Owner of Company that Allegedly Trains Customers to Pass Polygraph Tests Charged with Fraud, Witness Tampering
The owner of a company that offers to teach customers how to pass a polygraph test, more commonly known as a "lie detector" test, has been indicted by federal prosecutors on five counts of fraud and witness tampering. United States v. Williams, No. 5:14-cr-00318, indictment (W.D. Ok., Nov. 13, 2014). Prosecutors allege that the defendant marketed his services to people who were scheduled to appear for polygraph tests with law enforcement and intelligence agencies. They further claim that he trained people "to lie and conceal crimes" in polygraph tests used during the employment screening process and during internal investigations.

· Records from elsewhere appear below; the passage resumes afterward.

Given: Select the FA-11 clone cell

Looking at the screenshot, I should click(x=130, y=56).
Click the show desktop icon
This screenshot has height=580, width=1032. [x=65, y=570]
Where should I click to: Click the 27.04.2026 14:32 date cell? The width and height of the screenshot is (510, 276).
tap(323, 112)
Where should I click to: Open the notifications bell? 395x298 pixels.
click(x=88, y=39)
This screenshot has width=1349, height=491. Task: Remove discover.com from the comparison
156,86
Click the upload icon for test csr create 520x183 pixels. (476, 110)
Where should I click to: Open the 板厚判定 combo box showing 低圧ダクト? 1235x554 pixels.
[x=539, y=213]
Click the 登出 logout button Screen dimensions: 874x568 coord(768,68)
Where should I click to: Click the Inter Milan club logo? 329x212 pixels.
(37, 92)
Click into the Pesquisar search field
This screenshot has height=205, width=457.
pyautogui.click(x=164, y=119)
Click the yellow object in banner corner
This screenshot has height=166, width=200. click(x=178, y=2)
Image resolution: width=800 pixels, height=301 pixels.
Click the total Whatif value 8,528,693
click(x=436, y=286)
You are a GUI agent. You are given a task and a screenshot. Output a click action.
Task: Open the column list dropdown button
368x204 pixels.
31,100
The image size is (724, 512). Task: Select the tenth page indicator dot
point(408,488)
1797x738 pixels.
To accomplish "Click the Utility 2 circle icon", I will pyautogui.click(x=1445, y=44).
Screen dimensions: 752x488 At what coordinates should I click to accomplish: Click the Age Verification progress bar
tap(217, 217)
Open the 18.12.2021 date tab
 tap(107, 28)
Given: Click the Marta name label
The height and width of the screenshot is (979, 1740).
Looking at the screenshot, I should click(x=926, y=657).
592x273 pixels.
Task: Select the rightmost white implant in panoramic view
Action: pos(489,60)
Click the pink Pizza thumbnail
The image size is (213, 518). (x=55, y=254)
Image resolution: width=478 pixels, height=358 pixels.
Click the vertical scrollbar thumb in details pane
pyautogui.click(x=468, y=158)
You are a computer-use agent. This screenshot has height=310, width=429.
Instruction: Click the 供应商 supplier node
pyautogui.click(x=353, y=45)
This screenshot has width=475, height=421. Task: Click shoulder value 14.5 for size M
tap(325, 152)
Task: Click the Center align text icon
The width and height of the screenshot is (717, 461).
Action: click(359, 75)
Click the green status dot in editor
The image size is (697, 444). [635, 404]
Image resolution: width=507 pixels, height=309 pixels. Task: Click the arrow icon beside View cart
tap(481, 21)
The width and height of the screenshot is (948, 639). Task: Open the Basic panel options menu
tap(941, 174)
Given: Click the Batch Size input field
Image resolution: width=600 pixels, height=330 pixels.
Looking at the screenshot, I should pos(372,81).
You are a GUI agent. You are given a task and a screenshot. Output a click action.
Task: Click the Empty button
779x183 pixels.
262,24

Polygraph examinations use a device that measures and records a subject's pulse, blood pressure, respiration, and other indices as the subject answers a series of questions. The idea is that the subject will display different physiological responses when lying. The position of the scientific community, generally speaking, is that polygraph tests are not a reliable means of determining whether or not someone is telling the truth. Polygraph test results are nevertheless admissible in criminal trials in some U.S. jurisdictions under certain circumstances, and they are used by the federal government for employment screenings.
The test relies on the assumption that deception produces a unique set or pattern of physiological responses, but as the American Psychological Association notes, no evidence exists to support this assumption. Numerous other factors, including the placebo effect, could affect the results and produce false "positives." In Williams, the defendant is a former Oklahoma City police officer who has been an outspoken critic of polygraph tests for years. He owns and operates Polygraph.com, where, he claims, he does not offer training on how to "beat" the test, but rather how to avoid results that lead to false accusations of lying.